_What to produce_.
Please rewrite the records as a JSON list of strings, one string per line with blank lines left out, starting at the beginning of the records and going on through the line that contains "Open pinterest.co.uk Norwegian".

_Supplied records_.
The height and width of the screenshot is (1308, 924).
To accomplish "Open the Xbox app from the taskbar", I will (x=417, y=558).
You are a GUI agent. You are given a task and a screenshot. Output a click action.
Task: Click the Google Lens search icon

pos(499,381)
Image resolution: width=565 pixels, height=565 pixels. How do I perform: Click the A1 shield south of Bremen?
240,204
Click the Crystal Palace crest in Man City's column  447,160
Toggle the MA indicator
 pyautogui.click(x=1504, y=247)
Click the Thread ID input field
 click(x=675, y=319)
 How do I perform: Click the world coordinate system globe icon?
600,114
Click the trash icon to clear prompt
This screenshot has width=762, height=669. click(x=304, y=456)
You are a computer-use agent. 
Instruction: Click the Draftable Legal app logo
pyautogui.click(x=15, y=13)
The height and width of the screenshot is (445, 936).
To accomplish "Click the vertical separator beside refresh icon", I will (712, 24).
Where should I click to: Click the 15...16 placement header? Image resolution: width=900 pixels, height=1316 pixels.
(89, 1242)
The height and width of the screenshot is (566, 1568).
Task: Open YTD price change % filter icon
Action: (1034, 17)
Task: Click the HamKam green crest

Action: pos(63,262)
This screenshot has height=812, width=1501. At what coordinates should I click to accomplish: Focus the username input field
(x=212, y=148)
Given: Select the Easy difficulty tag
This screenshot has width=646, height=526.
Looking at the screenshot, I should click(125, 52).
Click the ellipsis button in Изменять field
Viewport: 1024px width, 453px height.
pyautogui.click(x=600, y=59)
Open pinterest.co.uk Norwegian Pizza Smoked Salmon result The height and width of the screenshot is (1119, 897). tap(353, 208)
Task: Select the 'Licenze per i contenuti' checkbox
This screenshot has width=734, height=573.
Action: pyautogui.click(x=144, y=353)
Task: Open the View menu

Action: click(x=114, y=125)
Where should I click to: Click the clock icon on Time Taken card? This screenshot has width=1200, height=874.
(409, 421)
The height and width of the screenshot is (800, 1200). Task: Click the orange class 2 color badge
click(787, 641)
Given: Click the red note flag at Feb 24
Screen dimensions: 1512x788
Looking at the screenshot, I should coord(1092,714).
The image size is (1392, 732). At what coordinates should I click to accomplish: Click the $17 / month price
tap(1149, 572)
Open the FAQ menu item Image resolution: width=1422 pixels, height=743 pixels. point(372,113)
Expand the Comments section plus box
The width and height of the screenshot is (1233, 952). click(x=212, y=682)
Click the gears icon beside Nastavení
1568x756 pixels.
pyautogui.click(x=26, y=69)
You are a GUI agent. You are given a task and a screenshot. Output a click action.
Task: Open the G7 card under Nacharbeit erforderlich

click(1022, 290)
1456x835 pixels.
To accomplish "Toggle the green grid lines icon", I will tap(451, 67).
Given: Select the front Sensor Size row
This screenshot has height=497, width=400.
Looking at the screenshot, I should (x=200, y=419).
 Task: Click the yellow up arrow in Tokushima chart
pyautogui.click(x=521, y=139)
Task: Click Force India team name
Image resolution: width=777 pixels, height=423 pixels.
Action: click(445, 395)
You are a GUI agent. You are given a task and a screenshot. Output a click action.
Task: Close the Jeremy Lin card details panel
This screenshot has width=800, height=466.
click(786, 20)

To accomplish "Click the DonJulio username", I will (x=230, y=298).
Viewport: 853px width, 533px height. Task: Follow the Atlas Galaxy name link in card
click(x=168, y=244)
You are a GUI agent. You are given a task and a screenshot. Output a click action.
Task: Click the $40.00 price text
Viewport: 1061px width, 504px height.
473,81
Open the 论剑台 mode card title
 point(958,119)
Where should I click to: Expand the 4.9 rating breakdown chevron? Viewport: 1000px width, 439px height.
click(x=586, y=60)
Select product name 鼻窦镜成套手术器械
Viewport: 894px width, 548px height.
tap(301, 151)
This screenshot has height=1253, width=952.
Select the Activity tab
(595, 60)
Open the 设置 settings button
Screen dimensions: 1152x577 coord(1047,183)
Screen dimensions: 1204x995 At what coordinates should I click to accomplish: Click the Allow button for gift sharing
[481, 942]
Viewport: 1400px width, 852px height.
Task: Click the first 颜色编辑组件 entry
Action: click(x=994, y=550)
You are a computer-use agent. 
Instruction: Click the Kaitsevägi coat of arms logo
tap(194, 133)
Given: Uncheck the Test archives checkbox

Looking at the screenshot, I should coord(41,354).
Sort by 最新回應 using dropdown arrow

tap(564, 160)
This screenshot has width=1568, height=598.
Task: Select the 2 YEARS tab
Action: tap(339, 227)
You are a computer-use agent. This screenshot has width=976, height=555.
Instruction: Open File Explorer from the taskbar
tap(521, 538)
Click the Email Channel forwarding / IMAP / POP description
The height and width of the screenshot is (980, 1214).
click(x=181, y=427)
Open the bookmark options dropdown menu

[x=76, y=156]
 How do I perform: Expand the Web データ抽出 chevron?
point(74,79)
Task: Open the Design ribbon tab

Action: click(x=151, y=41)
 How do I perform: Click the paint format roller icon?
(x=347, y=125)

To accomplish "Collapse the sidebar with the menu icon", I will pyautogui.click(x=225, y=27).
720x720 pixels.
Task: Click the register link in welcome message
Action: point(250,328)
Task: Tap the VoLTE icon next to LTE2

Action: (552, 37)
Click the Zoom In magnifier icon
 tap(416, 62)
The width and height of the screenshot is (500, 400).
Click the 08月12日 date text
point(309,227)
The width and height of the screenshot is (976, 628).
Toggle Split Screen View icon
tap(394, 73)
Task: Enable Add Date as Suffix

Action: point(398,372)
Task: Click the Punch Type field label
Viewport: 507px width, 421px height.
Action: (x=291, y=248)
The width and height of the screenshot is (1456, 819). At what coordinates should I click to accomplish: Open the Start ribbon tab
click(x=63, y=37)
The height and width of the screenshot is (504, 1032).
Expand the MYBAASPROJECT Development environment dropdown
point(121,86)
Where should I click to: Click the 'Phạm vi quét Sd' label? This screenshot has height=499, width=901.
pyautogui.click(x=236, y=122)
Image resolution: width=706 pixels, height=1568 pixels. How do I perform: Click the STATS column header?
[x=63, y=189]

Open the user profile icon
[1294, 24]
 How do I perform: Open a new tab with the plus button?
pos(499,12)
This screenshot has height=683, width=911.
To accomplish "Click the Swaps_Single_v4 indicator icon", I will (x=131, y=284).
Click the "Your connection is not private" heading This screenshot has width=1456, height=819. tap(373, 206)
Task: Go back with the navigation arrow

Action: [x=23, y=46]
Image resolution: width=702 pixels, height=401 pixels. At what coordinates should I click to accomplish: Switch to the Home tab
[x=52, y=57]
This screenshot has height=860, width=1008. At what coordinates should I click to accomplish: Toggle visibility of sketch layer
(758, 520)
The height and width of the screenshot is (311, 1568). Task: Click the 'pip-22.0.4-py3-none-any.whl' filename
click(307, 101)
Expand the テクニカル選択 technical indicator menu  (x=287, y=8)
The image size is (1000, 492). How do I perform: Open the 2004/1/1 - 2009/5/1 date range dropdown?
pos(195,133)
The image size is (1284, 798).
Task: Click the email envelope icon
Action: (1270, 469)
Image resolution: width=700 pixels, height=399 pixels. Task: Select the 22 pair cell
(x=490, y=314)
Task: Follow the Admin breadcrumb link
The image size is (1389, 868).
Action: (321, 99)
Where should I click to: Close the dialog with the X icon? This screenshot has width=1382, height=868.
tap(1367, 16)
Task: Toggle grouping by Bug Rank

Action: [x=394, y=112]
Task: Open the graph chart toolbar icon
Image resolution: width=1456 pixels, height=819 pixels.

_Expected answer_.
[
  "The height and width of the screenshot is (1308, 924).",
  "To accomplish \"Open the Xbox app from the taskbar\", I will (x=417, y=558).",
  "You are a GUI agent. You are given a task and a screenshot. Output a click action.",
  "Task: Click the Google Lens search icon",
  "pos(499,381)",
  "Image resolution: width=565 pixels, height=565 pixels. How do I perform: Click the A1 shield south of Bremen?",
  "240,204",
  "Click the Crystal Palace crest in Man City's column  447,160",
  "Toggle the MA indicator",
  " pyautogui.click(x=1504, y=247)",
  "Click the Thread ID input field",
  " click(x=675, y=319)",
  " How do I perform: Click the world coordinate system globe icon?",
  "600,114",
  "Click the trash icon to clear prompt",
  "This screenshot has width=762, height=669. click(x=304, y=456)",
  "You are a computer-use agent. ",
  "Instruction: Click the Draftable Legal app logo",
  "pyautogui.click(x=15, y=13)",
  "The height and width of the screenshot is (445, 936).",
  "To accomplish \"Click the vertical separator beside refresh icon\", I will (712, 24).",
  "Where should I click to: Click the 15...16 placement header? Image resolution: width=900 pixels, height=1316 pixels.",
  "(89, 1242)",
  "The height and width of the screenshot is (566, 1568).",
  "Task: Open YTD price change % filter icon",
  "Action: (1034, 17)",
  "Task: Click the HamKam green crest",
  "Action: pos(63,262)",
  "This screenshot has height=812, width=1501. At what coordinates should I click to accomplish: Focus the username input field",
  "(x=212, y=148)",
  "Given: Select the Easy difficulty tag",
  "This screenshot has width=646, height=526.",
  "Looking at the screenshot, I should click(125, 52).",
  "Click the ellipsis button in Изменять field",
  "Viewport: 1024px width, 453px height.",
  "pyautogui.click(x=600, y=59)",
  "Open pinterest.co.uk Norwegian Pizza Smoked Salmon result The height and width of the screenshot is (1119, 897). tap(353, 208)"
]